La llegada de los cantonales a Chinchilla se concreta en una acción sorpresa que consigue replegar en desbandada a los carabineros que están allí. Los cantonales, sin embargo, se enfrentan allí, en Chinchilla, con las noticias ciertas de la caída de Valencia. Aunque algunos no son de esas opinión, se impone el concepto de que si hay que ir se va, pero ir por ná es tontería; por lo que deciden moverse hacia Murcia. Los mandos gubernamentales, apercibidos de los movimientos de retirada de sus enemigos, deciden enviarles unos cuantos pepinacos artilleros. Los cantonales no lo esperaban o, tal vez, iban de sobrados. El caso es que tienen graves pérdidas, incluso de mandos (como el coronel Pozas, detenido). Ítem más: cuando tratan de huir por tren, que es como han venido, se encuentran con que el coronel de la Guardia Civil José Pérez Rivera se las ha arreglado para reventar la vía a la altura de Pozo-Cañadas. Aunque la llegada de la columna cantonal de apoyo de Hellín evitó un fracaso absoluto, los cantonales regresaron diezmados y jodidos.
El botín de los gubernamentales no es moco de pavo: 26 oficiales, 325 soldados, dos piezas de artillería, 235 fusiles, municiones, pertrechos y dos trenes con sus equipajes.

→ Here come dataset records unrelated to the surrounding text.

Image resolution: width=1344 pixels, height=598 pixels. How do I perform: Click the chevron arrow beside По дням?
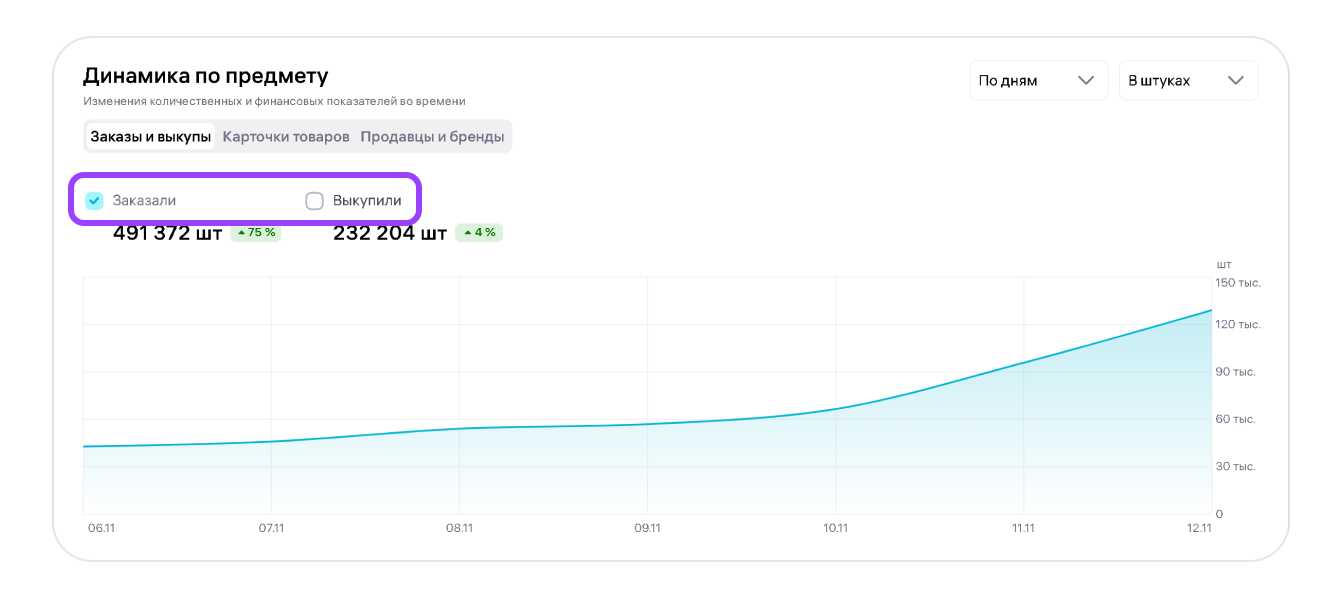[1086, 81]
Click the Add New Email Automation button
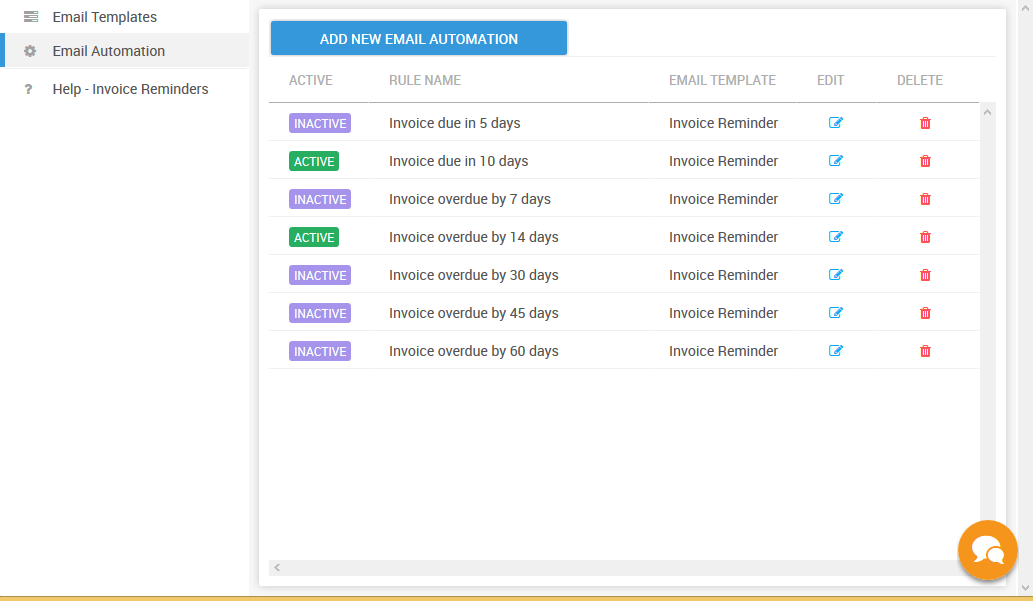Screen dimensions: 1033x601 418,39
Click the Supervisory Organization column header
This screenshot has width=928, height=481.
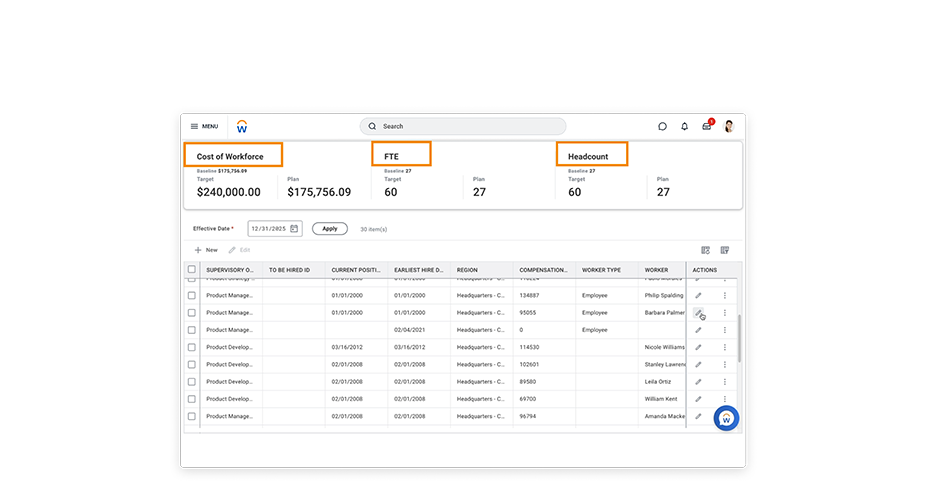coord(230,270)
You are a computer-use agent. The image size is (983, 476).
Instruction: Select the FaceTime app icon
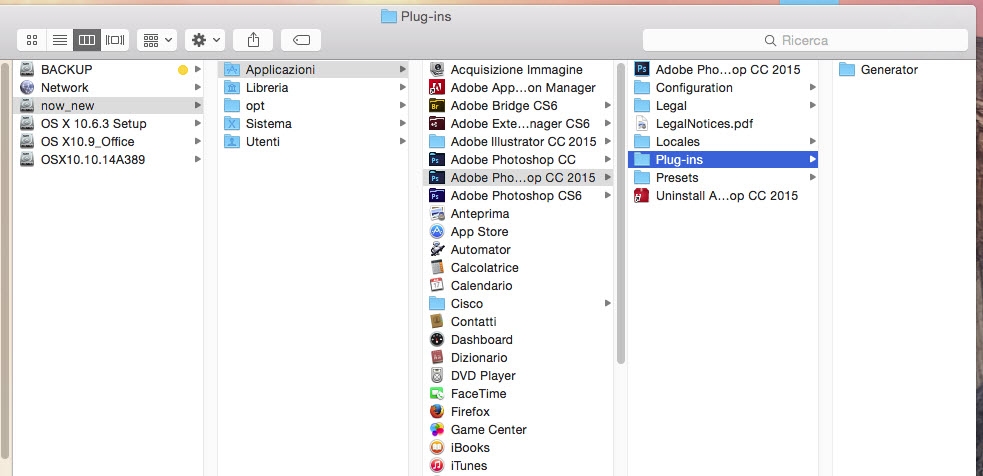[437, 394]
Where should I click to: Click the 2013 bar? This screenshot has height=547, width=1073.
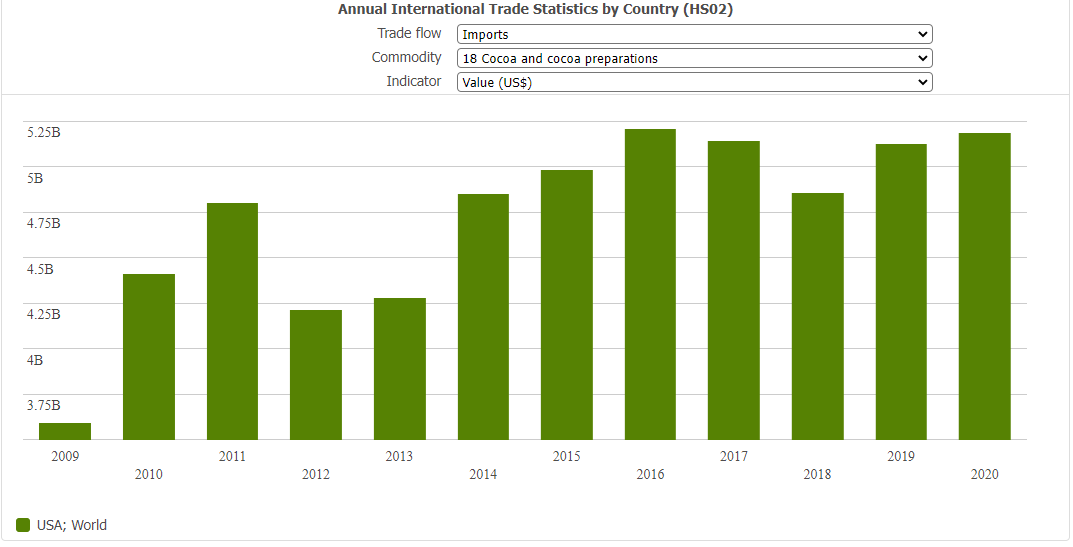[x=400, y=368]
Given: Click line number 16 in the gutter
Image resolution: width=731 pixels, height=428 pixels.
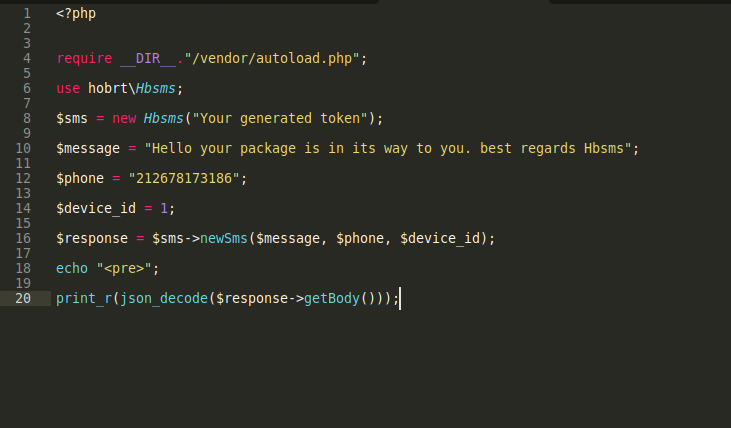Looking at the screenshot, I should click(x=23, y=238).
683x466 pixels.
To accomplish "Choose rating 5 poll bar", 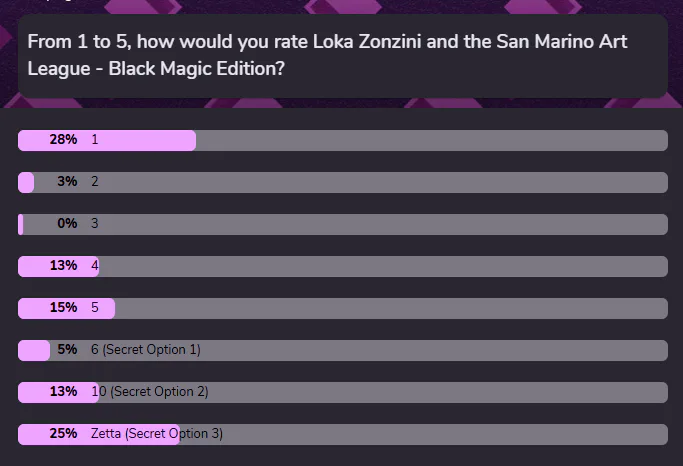I will [343, 308].
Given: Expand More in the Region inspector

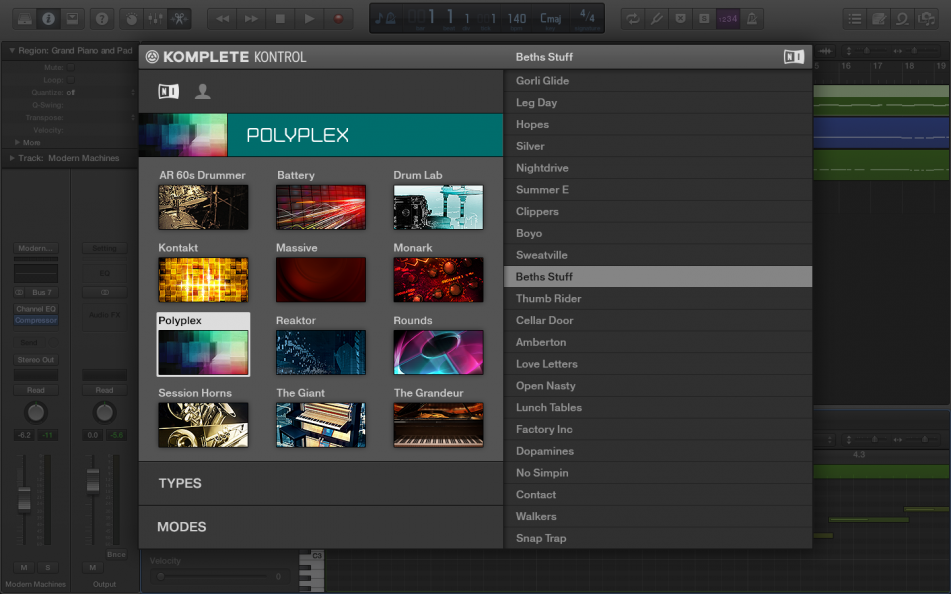Looking at the screenshot, I should tap(30, 141).
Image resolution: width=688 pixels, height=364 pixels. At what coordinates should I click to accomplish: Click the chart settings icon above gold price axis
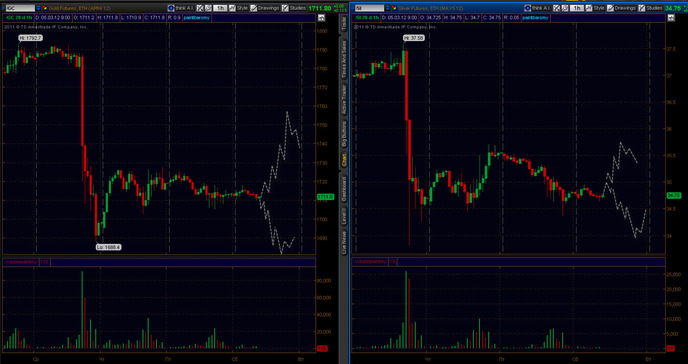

La cagada de Chinchilla (porque fue una cagada: no tenía sentido avanzar hacia Valencia) acabó con el movimiento cantonal murciano. El 12 de agosto, los revolucionarios tuvieron que abandonar la capital, que estaba ya a tiro de lapo de Martínez Campos. A partir de entonces, todas las expediciones militares lo serán ya, exclusivamente, para conseguir víveres. El cantón ya no aspirará a extender la revolución; sólo a alimentarla.